How many times have you faced rejection in your life? How many times have you questioned your self-worth after a rejection? How many times have you blamed others for your rejection? How many times have you been in a corner crying after your rejection? How many times have you thought, what if I have done things differently?
Rejection is painful. This is naturally how humans accomplish things: they try something, it does not go as expected, they try something else, perhaps it is a bit closer to their expected, and they repeat until they reach success. Getting rejected when you find something that seems so perfect can be devastating. There is none who can invalidate the emotional drain that comes with rejection. When you apply for a job, when you are looking for a partner or when you are trying to sell an idea, you are actually opening yourself up, and invite people to accept you. Most of us desire social contact and acceptance from society and when we are not accepted, we freeze, we feel that we are not wanted or valued, we give up, and our entire existence is questioned.

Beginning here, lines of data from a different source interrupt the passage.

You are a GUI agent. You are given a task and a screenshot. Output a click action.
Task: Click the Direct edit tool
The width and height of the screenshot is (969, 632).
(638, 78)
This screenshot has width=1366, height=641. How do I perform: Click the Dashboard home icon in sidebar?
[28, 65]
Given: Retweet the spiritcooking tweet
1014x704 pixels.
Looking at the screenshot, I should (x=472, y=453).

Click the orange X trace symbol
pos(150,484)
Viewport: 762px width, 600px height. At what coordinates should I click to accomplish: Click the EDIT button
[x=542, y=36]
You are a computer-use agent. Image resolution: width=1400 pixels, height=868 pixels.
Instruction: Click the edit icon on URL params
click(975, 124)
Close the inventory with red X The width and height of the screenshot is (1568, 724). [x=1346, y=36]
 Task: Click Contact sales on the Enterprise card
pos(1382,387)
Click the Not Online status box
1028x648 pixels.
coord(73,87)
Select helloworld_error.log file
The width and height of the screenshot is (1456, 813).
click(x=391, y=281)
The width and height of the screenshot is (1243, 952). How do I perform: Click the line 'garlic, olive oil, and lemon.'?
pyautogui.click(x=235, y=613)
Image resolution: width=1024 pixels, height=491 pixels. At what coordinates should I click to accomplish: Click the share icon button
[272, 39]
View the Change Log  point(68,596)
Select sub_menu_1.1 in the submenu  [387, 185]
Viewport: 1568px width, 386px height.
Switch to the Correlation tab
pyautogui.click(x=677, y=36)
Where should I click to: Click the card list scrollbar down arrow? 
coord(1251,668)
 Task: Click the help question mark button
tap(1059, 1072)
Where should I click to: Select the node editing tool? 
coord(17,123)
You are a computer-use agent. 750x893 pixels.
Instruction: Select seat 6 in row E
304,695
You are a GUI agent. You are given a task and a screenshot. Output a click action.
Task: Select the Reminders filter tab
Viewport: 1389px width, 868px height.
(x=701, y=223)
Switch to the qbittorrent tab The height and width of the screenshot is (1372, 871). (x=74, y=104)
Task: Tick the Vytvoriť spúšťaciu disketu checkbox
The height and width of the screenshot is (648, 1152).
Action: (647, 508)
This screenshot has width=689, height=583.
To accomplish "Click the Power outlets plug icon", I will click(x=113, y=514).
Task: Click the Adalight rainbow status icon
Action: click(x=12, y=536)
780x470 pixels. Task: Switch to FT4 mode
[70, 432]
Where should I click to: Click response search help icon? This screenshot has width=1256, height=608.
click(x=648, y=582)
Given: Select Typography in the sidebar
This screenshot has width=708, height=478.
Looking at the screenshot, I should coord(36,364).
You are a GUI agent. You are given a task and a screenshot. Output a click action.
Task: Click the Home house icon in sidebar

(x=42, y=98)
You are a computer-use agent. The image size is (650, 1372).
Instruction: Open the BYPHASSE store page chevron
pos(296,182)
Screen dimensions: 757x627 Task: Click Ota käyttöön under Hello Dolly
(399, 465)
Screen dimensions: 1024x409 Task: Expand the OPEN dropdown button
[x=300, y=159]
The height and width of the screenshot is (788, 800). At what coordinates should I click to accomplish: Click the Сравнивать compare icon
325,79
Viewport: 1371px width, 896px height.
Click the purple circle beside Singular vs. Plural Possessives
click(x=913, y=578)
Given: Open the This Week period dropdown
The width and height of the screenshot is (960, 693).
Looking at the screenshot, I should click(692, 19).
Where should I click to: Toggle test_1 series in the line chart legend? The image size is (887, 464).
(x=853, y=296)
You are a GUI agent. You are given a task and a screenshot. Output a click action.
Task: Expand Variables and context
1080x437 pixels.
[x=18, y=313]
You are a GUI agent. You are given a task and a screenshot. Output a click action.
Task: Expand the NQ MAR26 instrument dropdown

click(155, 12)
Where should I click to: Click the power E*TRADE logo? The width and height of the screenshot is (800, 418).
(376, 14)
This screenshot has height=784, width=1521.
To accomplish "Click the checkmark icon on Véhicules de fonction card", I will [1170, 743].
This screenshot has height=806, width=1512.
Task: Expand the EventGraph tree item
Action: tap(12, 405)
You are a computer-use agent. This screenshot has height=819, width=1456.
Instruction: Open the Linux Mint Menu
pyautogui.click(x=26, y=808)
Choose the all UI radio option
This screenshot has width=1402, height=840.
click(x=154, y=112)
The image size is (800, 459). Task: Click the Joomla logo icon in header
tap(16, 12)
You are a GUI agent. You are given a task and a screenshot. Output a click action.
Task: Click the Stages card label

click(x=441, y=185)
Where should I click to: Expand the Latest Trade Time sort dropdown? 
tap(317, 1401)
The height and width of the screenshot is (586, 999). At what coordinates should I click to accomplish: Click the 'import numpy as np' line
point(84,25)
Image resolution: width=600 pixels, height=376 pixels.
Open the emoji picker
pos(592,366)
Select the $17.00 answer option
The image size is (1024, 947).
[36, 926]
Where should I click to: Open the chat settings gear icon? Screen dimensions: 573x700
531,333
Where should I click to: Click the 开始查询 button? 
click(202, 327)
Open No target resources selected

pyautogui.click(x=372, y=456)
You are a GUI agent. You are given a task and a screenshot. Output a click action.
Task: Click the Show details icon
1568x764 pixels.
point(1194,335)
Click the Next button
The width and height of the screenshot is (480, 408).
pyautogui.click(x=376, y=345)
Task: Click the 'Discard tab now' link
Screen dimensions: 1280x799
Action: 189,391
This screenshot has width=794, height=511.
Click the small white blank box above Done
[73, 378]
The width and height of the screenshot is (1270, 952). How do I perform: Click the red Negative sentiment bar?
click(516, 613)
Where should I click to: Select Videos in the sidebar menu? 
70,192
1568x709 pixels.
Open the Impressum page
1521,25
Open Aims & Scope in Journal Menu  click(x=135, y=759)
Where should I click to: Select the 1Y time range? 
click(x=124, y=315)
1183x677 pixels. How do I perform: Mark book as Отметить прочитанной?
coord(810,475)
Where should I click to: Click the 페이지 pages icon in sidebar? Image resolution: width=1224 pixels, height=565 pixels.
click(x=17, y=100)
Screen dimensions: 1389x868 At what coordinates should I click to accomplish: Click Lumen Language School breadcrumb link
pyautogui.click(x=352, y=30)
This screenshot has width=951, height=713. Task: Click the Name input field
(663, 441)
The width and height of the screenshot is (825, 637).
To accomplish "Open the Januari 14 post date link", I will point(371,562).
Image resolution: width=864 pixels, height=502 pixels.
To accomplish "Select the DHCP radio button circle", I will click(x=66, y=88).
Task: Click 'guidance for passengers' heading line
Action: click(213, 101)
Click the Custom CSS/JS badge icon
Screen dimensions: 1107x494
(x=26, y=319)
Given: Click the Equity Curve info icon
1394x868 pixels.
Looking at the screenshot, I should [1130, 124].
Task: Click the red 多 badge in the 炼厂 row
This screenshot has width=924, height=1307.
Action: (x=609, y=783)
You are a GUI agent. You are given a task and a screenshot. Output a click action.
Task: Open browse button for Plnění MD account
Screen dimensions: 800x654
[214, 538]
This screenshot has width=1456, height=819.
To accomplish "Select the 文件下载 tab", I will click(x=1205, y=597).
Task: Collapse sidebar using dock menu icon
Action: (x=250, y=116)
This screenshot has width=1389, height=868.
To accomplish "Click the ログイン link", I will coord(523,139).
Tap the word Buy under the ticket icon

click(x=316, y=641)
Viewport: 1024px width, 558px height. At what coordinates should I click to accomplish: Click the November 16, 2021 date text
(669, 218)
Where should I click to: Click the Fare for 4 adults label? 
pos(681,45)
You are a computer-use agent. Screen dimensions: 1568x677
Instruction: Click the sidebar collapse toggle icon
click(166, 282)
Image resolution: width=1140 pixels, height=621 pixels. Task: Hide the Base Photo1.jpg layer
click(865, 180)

Rejection incites negative feelings and emotions, damages the mood, self-esteem, creating feelings of frustration, shame, sadness or even grief while our youthful optimism is slowly vanished. Additionally, research has also shown that the brain responds to rejection in a way that is similar to the way that it responds to physical pain.
If someone is frequently rejected, he might begin to reject himself as well, believing that he is not good enough for others or that he will never succeed. Though it may be difficult to cope with rejection, there are ways to cope with it.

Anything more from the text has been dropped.